Records to process =
▼
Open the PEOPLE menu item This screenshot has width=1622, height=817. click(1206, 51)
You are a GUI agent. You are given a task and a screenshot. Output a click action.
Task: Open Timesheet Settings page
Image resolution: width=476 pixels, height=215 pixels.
▲
▼
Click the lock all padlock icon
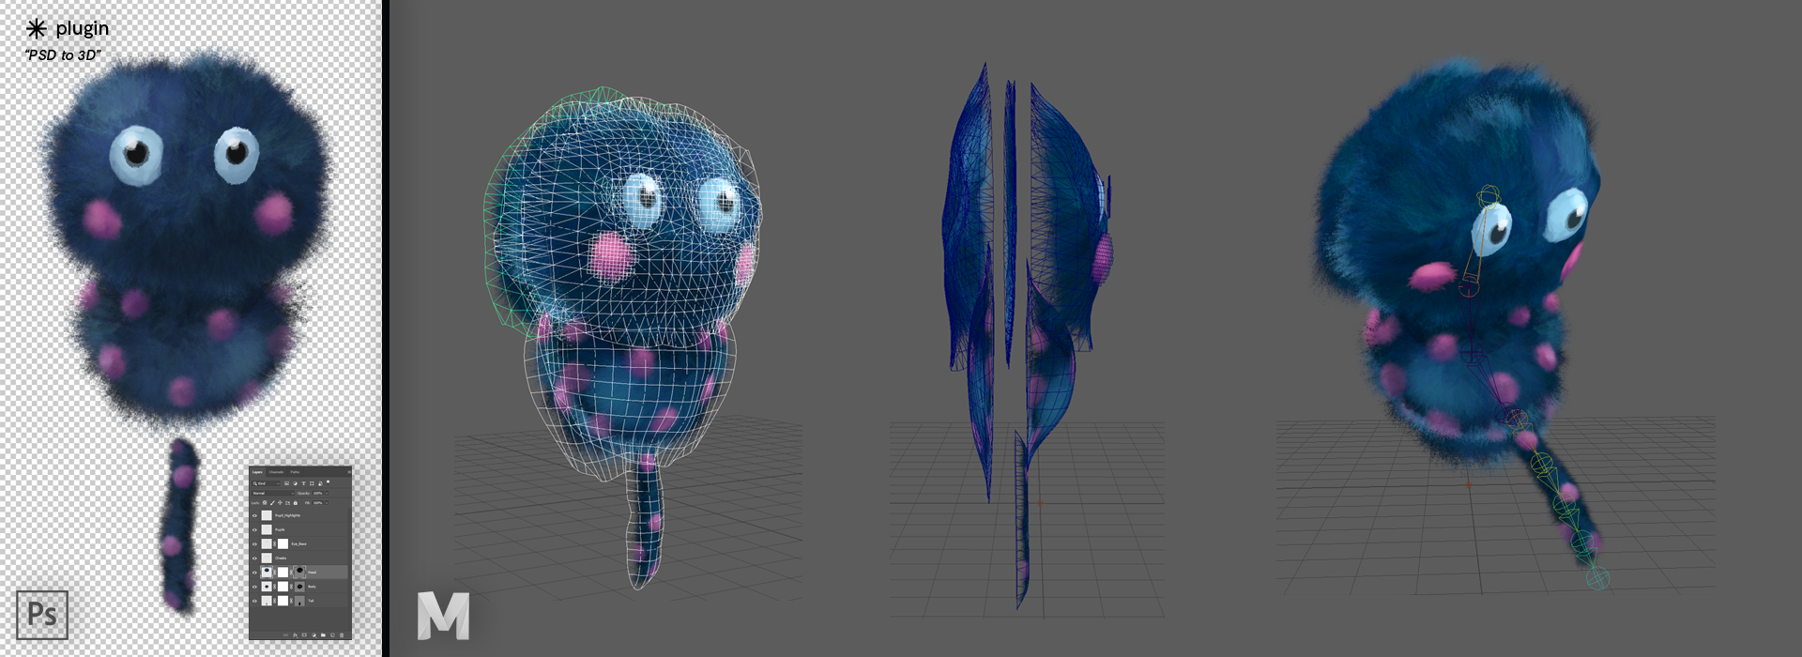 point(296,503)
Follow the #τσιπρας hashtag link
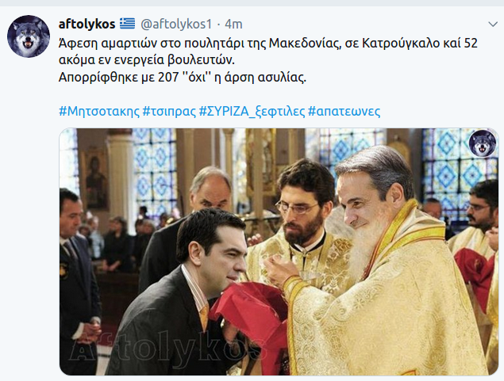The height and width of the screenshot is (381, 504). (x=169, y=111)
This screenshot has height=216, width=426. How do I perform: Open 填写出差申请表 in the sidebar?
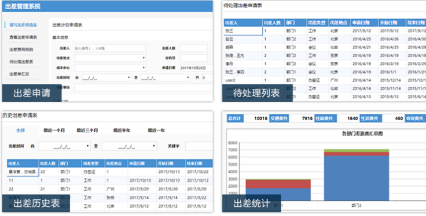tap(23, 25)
▲
What this task involves = Retype the lines from the one containing "Click the lock all padlock icon" through the one containing "tap(23, 25)", with both included, and leave out the pictures.

Written response =
Click the lock all padlock icon
 point(296,503)
Follow the #τσιπρας hashtag link
The height and width of the screenshot is (381, 504). (x=169, y=111)
This screenshot has height=216, width=426. How do I perform: Open 填写出差申请表 in the sidebar?
tap(23, 25)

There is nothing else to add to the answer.